Making Predictions

General

Prediction speed benefits greatly from larger input patch sizes and MFP (see below). Therefore it is recommended to create a new CNN after training with larger patch size. For the purpose there is the function elektronn.training.predictor.create_predncnn() where the patch size from training can be overridden and the parameters are loaded from the *-LAST.param-file in the save directory. The same config file as for the training can be used.

The returned CNN can be used in your own prediction script, which just has to provide your data in the correct format:

  • For images the convenience method elektronn.net.convnet.MixedConvNN.predictDense() is available which creates dense predictions for images/volumes of arbitrary sizes (the input image must however be larger than the input patch size).
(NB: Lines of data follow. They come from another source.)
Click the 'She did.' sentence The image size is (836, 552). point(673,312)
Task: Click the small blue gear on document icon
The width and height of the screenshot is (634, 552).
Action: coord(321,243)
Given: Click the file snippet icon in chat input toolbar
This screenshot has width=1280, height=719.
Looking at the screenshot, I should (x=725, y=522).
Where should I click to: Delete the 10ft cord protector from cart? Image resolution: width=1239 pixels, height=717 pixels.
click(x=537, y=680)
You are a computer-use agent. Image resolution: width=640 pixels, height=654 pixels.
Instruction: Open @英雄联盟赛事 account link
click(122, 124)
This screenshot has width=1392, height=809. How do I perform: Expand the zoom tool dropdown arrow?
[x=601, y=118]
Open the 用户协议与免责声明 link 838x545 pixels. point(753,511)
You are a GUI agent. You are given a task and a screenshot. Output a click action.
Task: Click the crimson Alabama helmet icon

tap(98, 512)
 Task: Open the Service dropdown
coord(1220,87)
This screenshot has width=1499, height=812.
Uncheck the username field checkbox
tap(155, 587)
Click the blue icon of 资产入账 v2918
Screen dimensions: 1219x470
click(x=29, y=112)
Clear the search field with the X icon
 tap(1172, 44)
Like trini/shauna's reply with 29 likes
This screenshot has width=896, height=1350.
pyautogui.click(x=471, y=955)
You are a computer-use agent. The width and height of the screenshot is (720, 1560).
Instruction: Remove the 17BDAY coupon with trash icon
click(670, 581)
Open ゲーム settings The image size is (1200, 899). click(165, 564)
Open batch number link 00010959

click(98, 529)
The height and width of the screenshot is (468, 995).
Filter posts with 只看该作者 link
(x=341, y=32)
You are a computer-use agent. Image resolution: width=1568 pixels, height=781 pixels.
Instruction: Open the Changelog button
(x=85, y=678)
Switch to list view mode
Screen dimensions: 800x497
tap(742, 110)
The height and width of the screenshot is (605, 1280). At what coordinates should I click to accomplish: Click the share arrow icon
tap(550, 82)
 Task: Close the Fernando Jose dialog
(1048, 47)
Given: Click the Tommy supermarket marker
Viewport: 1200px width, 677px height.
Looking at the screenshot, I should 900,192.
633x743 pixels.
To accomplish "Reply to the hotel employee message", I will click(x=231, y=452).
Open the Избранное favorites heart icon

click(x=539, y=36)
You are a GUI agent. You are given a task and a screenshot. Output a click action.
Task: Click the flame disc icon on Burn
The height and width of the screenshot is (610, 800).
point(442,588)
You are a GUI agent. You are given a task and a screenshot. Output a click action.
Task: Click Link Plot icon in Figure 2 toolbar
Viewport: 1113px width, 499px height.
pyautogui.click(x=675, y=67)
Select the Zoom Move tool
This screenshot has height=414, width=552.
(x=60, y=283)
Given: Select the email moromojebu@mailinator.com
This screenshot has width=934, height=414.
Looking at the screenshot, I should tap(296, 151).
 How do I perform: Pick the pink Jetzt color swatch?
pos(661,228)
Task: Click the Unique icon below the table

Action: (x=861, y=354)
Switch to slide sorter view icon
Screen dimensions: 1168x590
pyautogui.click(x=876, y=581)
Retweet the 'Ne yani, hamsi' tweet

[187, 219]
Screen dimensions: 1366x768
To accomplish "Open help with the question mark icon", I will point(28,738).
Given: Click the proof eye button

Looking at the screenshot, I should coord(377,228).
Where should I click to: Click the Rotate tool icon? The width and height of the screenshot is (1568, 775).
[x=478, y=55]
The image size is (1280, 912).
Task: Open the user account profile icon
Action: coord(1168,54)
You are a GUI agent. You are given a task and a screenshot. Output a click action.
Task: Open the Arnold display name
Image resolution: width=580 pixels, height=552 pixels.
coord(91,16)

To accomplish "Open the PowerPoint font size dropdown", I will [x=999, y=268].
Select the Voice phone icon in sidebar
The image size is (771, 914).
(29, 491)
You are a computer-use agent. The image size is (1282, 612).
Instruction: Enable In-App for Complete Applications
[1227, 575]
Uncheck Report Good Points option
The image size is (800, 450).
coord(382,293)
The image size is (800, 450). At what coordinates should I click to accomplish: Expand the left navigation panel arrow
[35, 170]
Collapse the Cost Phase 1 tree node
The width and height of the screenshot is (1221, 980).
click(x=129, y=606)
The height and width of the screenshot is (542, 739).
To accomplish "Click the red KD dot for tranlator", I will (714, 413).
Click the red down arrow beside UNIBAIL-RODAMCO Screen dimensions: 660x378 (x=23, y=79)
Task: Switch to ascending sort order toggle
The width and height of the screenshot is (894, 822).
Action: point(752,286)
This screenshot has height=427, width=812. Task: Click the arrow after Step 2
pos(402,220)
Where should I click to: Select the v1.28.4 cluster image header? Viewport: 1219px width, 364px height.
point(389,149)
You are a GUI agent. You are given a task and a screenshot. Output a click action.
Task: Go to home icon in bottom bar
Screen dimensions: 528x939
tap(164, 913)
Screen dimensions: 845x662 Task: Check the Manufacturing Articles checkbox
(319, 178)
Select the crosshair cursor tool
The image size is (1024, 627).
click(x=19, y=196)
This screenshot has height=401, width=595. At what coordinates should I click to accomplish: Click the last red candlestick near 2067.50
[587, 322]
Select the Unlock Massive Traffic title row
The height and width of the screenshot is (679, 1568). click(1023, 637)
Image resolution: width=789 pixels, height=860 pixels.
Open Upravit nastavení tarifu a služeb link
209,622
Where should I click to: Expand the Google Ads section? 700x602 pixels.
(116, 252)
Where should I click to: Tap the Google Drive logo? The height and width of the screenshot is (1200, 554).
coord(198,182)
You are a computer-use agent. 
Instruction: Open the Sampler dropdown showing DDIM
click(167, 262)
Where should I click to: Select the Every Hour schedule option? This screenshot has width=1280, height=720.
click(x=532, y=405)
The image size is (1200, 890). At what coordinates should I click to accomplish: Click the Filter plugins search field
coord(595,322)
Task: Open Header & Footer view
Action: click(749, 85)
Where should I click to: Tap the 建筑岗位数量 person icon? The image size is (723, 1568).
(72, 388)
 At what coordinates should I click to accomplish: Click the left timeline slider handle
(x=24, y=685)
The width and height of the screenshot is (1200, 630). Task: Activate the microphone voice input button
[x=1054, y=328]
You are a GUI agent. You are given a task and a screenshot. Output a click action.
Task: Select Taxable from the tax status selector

Normally predictions on onbly be made with some offset w.r.t to the input image extent (due to the convolutions) but this method provides option to mirror the raw data such that the returned prediction covers the full extent of the input image (this might however introduce some artifacts because mirroring is not a natural continuation of the image).
  • For non-image data predictions can be made using elektronn.net.convnet.MixedConvNN.class_probabilities (make sure to prepare your test data in the required input (batch size, features) ).

Theoretically predicting the whole image in a single patch, instead of several tiles, would be fastest. For each tile some calculations have to be repeated and the larger the tiles, the more intermediate results can be shared. But this is obviously impossible due to limited GPU-RAM.

There is a script similar to elektronn-train called elektronn-profile which varies the input size until the RAM limit is reached: pass a configuration file as commandline argument. The script creates a csv-table of the respective speeds. You can find the fastest input size, that just fits in your RAM in that table and use it to create a prediction CNN.

Note

GPU-RAM usage can be lowered by enabling garbage collection (set linker = cvm in the [global] section of .theanorc) and by using cuDNN.

Max Fragment Pooling (MFP)

MFP is the computationally optimal way to avoid redundant calculations when making predictions with strided output (as arises from pooling). It requires more GPU RAM (you may need to adjust the input size) but it can speed up predictions by a factor of 2 - 10. The larger the patch size (i.e. the more RAM you have) the faster. Compilation time is significantly longer.